The cycle or circle of life starts with our birth, and it comes to a close with our sunset years. The last segment of this journey might come sooner than anticipated, like in my case. No matter when or how, it always requires change, adaptation, and our willingness to live a meaningful life in the remaining time. Having the opportunity to close the circle gently is a blessing. We can focus on the opportunities in front of us, enjoy them to the fullest, and bless every day. My morning walks with a dear friend bring me lots of happiness, and I am so grateful that I can still enjoy friendship and exercise. I also had to accept that hosting big dinner parties had to become a memory because of my lack of energy.  I always loved to cook and still do, but now I prepare simple meals focused on great nutrition. My love for cooking hasn’t changed; just my approach to it. I apply this to all activities I have to give up or adept, and I do it with an open mind and heart. I am still the same, and the only things changed are my rhythm and energy.
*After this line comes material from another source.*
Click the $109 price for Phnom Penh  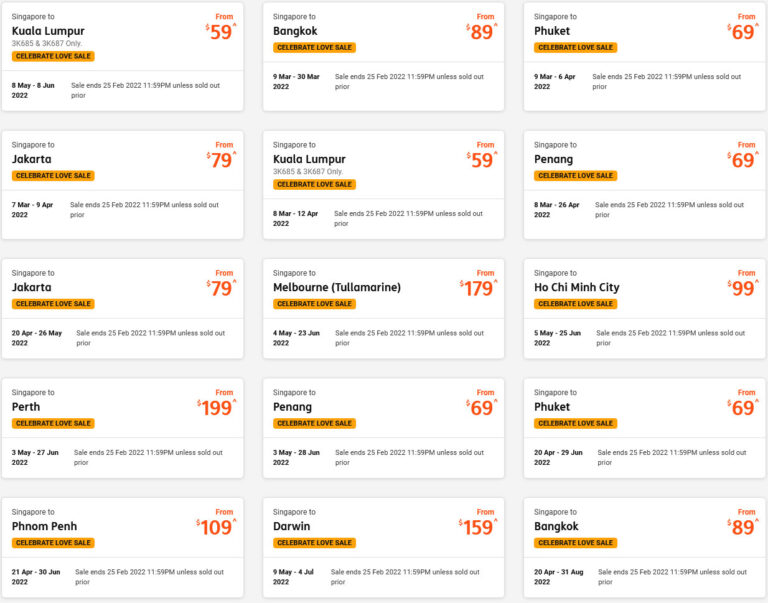(x=216, y=528)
There are so many small things packed into every day starting when you open your eyes in the morning. Be mindful when you savor your first cup of coffee and open your heart so you can listen to the birds singing their morning songs. Go within and feel the blessing of another day.  Be kind to yourself. Don’t regret what has passed, but be grateful for all that is. You might have enjoyed the thrill of high-speed trains and jumbo jets, but traveling in a horse-drawn carriage has its charm as well!